The U.S. Federal Reserve (Fed) will announce its impending interest rate hike at its Federal Open Market Committee (FOMC) meeting later today. The crypto market is expected to become more volatile before this important event, as it has in the previous month.
There may be more bad news in store for the leading digital asset as the overall cryptocurrency market seeks to recover its momentum and Bitcoin struggles to maintain its position above the $19,000 mark.
When Will BTC Price Witness a Rebound?
Josh Rager, a crypto trader, and analyst emphasized this in a tweet on September 20 and said that “it’s not looking so good right now” for Bitcoin, claiming that “it rejected off level above and looks like it wants lower” while referencing the S&P 500 Index stocks chart.

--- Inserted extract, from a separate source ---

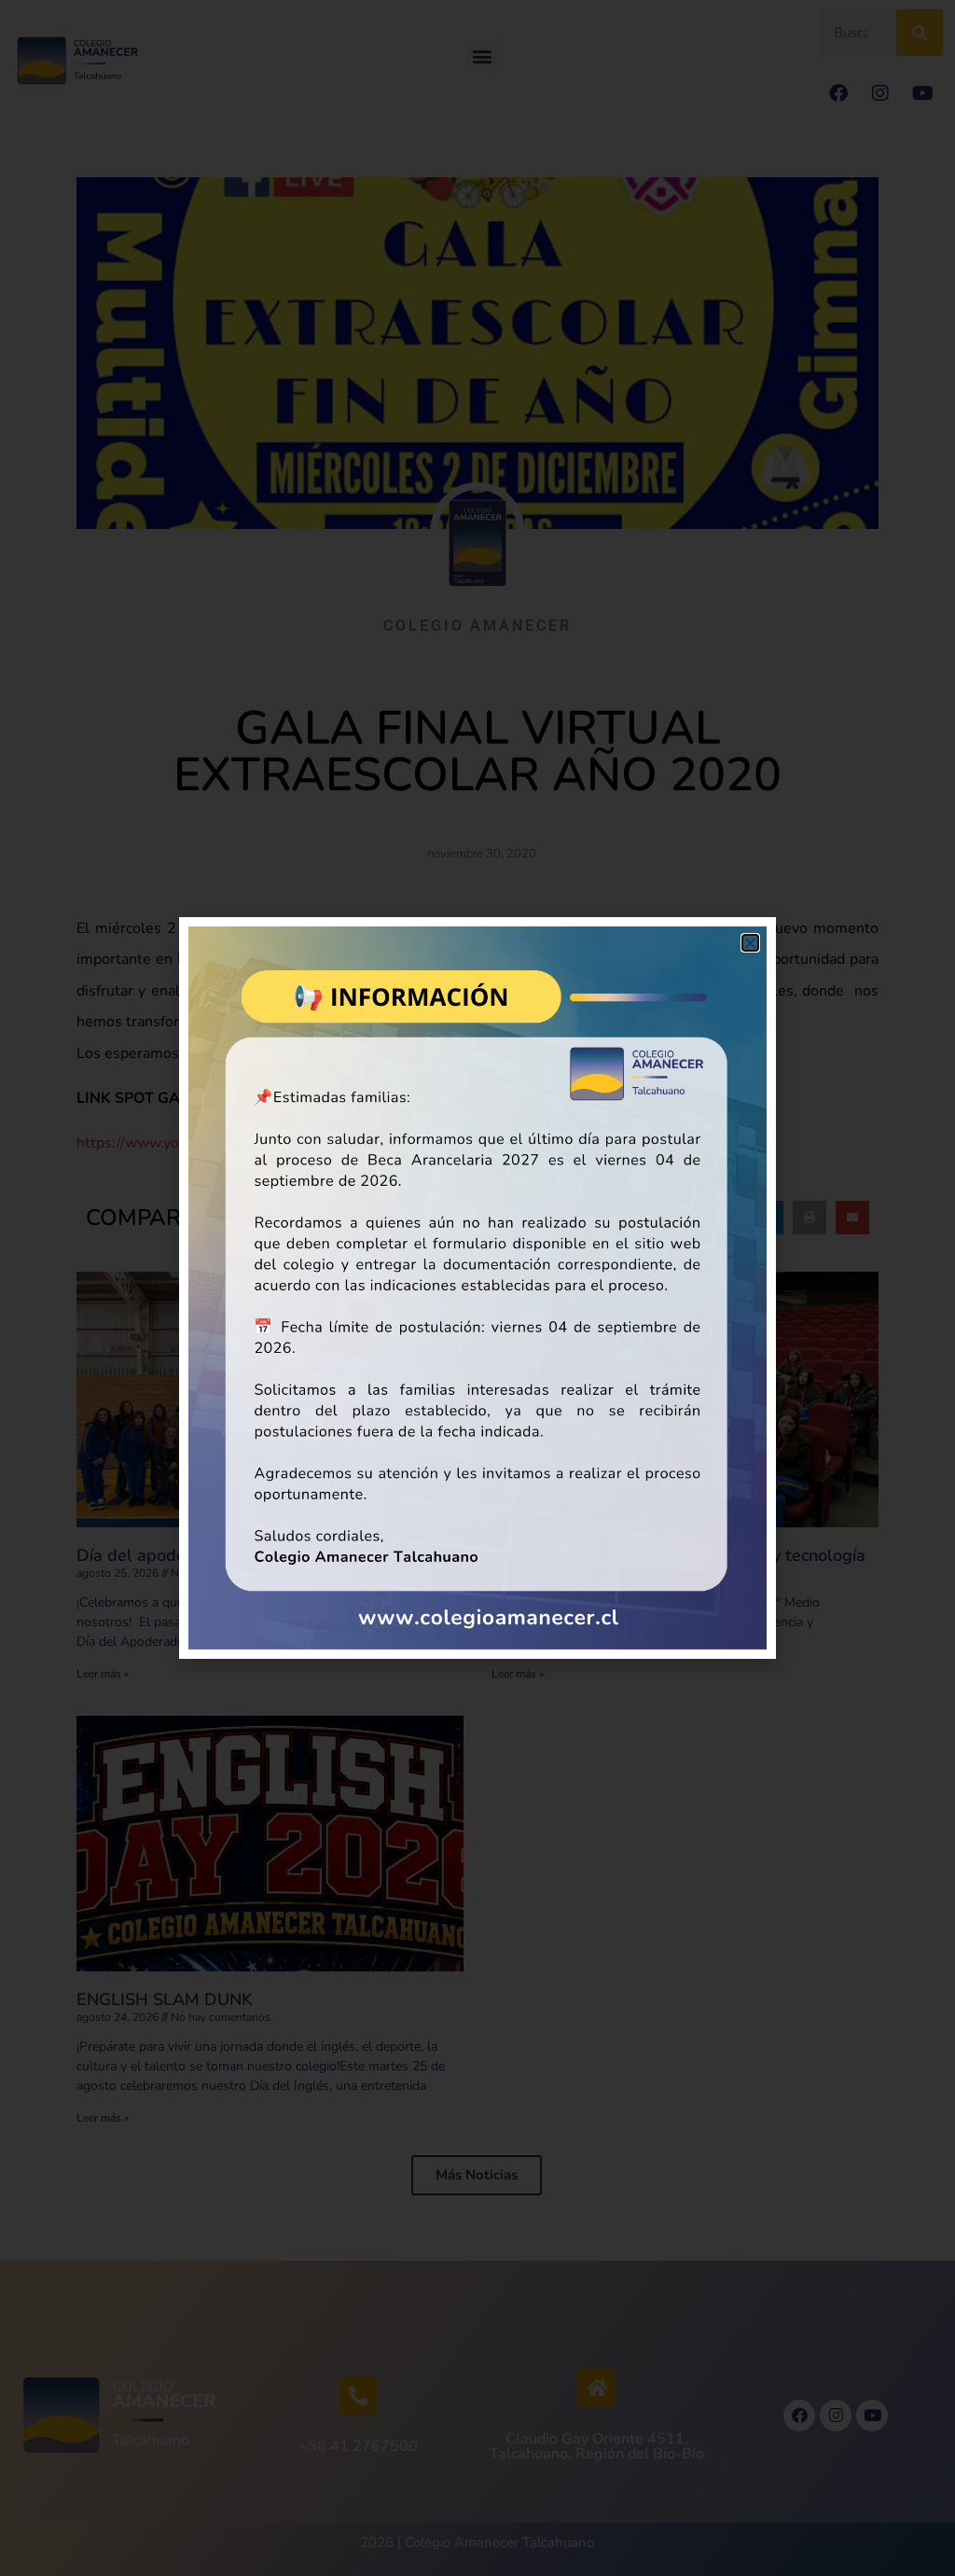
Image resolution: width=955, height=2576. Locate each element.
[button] (750, 943)
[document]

As Rager said, the chart shows that the S&P 500 has rejected the critical resistance level at $4,310 during the past few days and appears to be heading down.
He thinks Bitcoin is in peril because it has a negative historical correlation with the S&P 500 and is hovering at support at near $18k-$19k for the 5th time. Rager, who is currently flat, does express some optimism, saying, “Maybe we get a bounce again,” and adding, “I’m flat, but I’ll keep an eye on this.”
Nevertheless, Rager predicted that the largest cryptocurrency would see a significant rebound in 2024, immediately following the halving event, and cautioned investors to be alert and take the market week by week. Rekt Capital, a different cryptocurrency trading expert, predicts that Bitcoin will bottom in the fourth quarter of 2022 after considering the token’s performance 517–547 days prior to its previous halving occurrences.